And if they turned him into a half-breed, he would never see it again.
He heard something behind him and looked over his shoulder to see a vampire drifting towards him. The vampire swooped up and pulled back so that he landed gracefully on the roof. Mortanius recognized him as Janos, the vampire who spoke to him on his first night.
“Good morning, Mortanius,” Janos said, nodding his head.
“Yes,” Mortanius said, trying to sound gruff, turning to watch the sun again. “Too bad Lora can’t enjoy it with me.”
Janos came beside him and sat down. “Yes, that is a shame,” he said softly. “I suppose that Lora and Romanen have told you.”
“Yes, they have. I don’t want to be turned into a half-breed.”
“I wish humans would not use that term,” Janos said, shaking his head. “It sounds so crude. When we turn a human, we refer to them as vampires, just as we are vampires. Call them human-vampires if you like, but not ‘half-breeds.’”

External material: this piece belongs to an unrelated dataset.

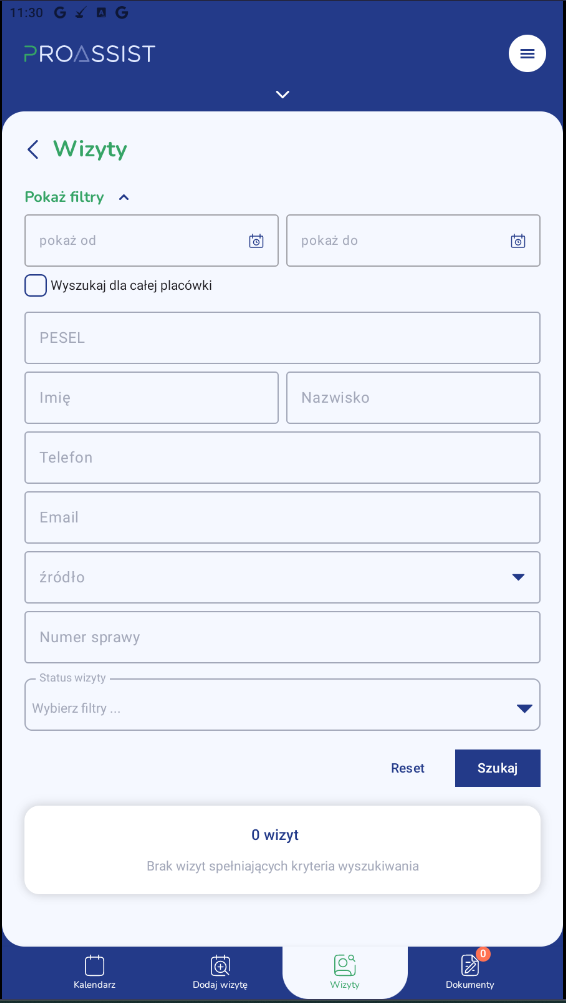566x1003 pixels.
Task: Tap the Dodaj wizytę icon
Action: (x=220, y=965)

“You can call them whatever you want. But I’m staying human.”
“I’m sorry,” Janos said. “But it’s out of my control. Sometimes I feel that it would be better to let the humans stay fully human, but the others disagree with me. The Pillars are simply too important to leave anything to chance.”
“Why?” Mortanius demanded, turning to face Janos. “Why don’t you just tell us what the Pillars are for? Why all the secrecy? Why do you have to turn us into half-breeds before you’ll let us in on your big secret?”
“The others don’t trust humans,” Janos said. “Your lives are too short, your culture too simple. They think you’re scarcely better than wild animals.”
“And you don’t?” Mortanius asked mockingly. “You’re a vampire.”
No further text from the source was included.